Ever since Nashville-Davidson County voters approved the $10 million-plus oversight board in a Nov. 6 referendum titled Amendment 1, prompting concerns from police officers, leading Tennessee Republican legislators have set their sights on the initiative.
The board has broad powers to investigate officers and call for punishments by the District Attorney, grand jury, or U.S. Attorney, and can even compel witnesses, according to its Metro Nashville webpage. Nominations to the board are due today.
Speaker-elect Rep. Glen Casada (R-TN-63), plans to study the oversight board when the Legislature convenes in January, NewsChannel 5 said.
“This is an issue we will investigate further when session begins in January with all interested parties and stakeholders that have concerns about Amendment 1 and its impact on law enforcement,” Casada said. “The safety of our citizens is paramount and we must ensure our counties and municipalities do not violate the state’s constitutional duty to protect all Tennesseans.”
State Rep.
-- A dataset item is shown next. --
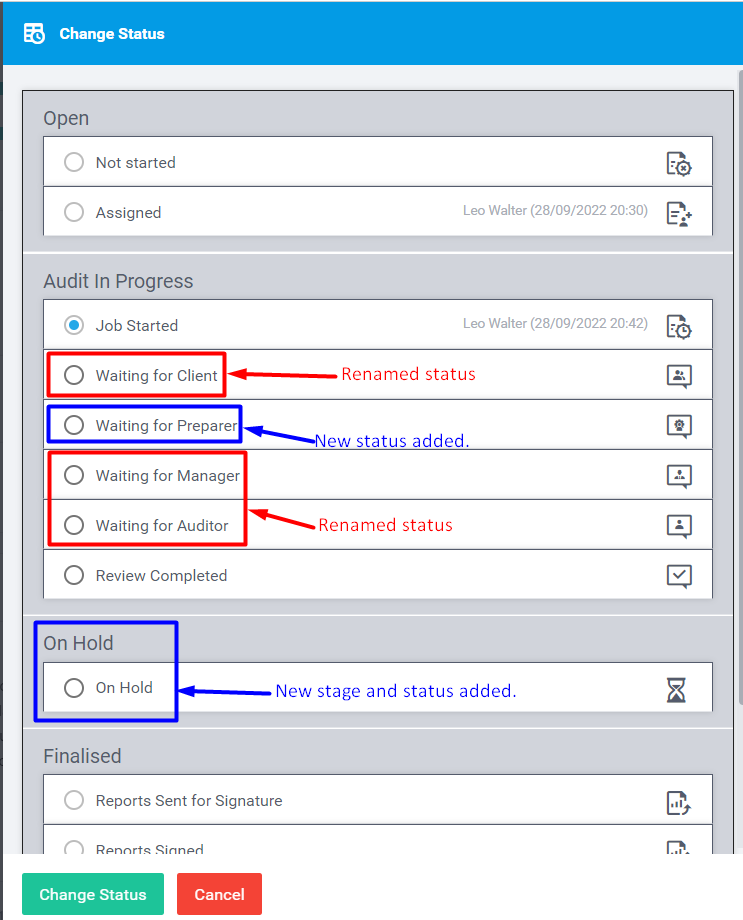Click the Assigned user icon on right

pyautogui.click(x=679, y=214)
William Lamberth (R-TN-44), the incoming House majority leader, told Nashville Public Radio the board is redundant since there are other methods to oversee police.
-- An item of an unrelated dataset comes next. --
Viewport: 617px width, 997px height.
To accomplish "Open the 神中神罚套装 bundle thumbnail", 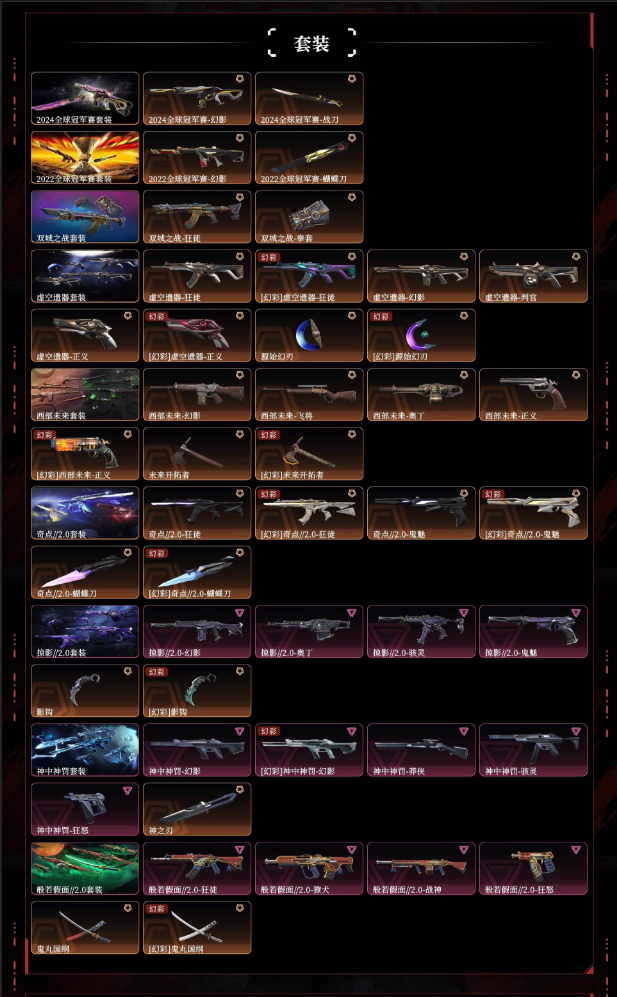I will tap(85, 750).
“To spend an enormous amount of money to have an additional oversight board to do this, does appear to me to be a colossal waste of money,” Lamberth told Nashville Public Radio.
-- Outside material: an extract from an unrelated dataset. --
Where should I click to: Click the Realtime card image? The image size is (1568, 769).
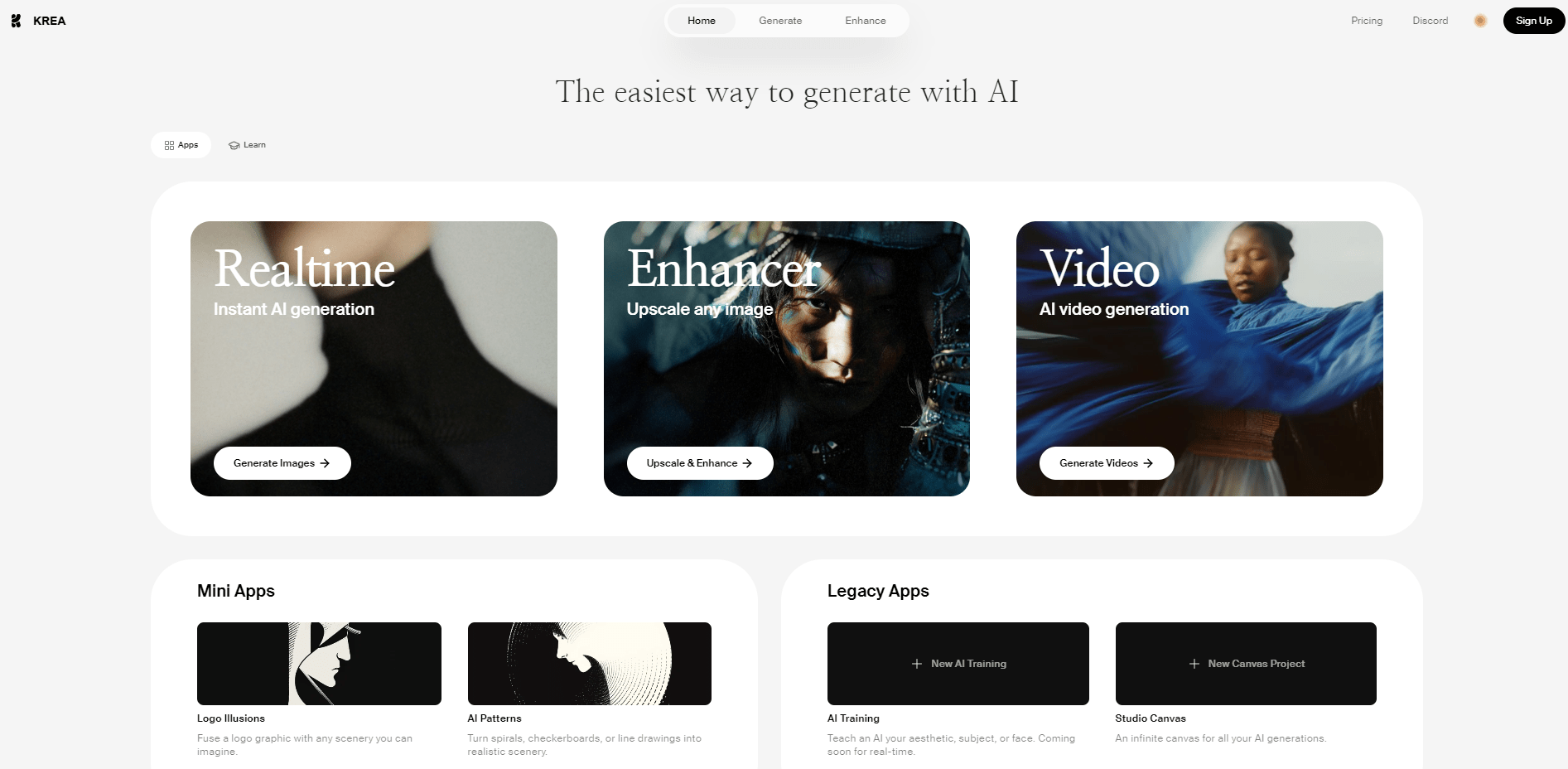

A police representative said he is glad the Legislature is concerned about the board.
“The flaws embedded in the current charter language regarding the community oversight board are beyond concerning,” James Smallwood, president of the Nashville Fraternal Order of Police, told The Tennessee Star in an email.
“With the exception of being a Davidson County resident, there are virtually no standards that potential board members will be required to meet before appointment,” Smallwood said. “There are no requirements on what training and knowledge board members should have and the charter language budgets an unprecedented $1.5 million annually. These issues, along with the many others we have discussed in recent months, should be concerning to anyone who is interested in the future of the Nashville community. We are certainly glad to see that the state legislature shares these concerns and is looking to see what standards would be reasonable for such an entity to achieve before becoming operational.”